La vecchiaia è veneranda ad ogni spirito bennato.
Nell'antica Sparta èra legge che i giovani s'alzassero alla venuta d'un vècchio; che tacessero quand'ei parlava; che gli cedessero il passo incontrandolo. Ciò che non fa la legge prèsso noi, faccialo - e sarà mèglio - la decènza.
In quell'ossèquio evvi tanta bellezza morale che pur coloro i quali obbliano il praticarlo sono costretti ad applaudirlo in altri.
Un vècchio ateniese cercava posto a' giuochi olimpici, e zeppi èrano i gradini dell'anfiteatro. Alcuni giovinastri suòi concittadini gli accennarono che s'accostasse, e quando, cedèndo all'invito, pervenne a grande stènto sino a loro, invece d'accoglienza trovò indegne risate. Respinto il pòvero canuto da un luògo all' altro, giunse alla parte ove sedeano gli Spartani.
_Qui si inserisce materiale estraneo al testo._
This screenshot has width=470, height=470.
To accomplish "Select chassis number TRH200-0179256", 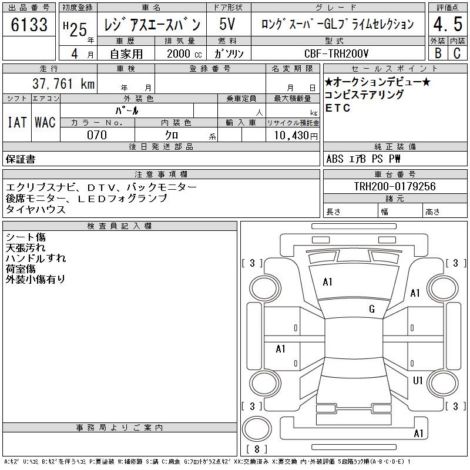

Fedeli questi al costume sacro nella loro patria, s'alzano modèsti e lo còllocano fra loro. Quei medesimi Ateniesi che lo avevano sì svergognosamente beffato furono compresi di stima pei generosi èmuli, ed il più vivo applauso si levò da tutti i lati. Grondavano le lagrime dagli òcchi del vècchio, e sclamava: "Conoscono gli Ateniesi ciò ch'è onèsto, gli Spartani l'adempiono!"
Alessandro il Macèdone - e qui gli darèi volentièri il titolo di grande, - mentre le più alte fortune cospiravano ad insuperbirlo, sapeva nondimeno umiliarsi al cospètto della vecchiaia. Fermato una vòlta nelle sue trionfali mòsse per còpia straordinaria di neve, fece ardere alcuna legna, e seduto sul règio scanno si scaldava. Vide fra i suoi guerrièri un uòmo opprèsso dall'età il quale tremava dal freddo.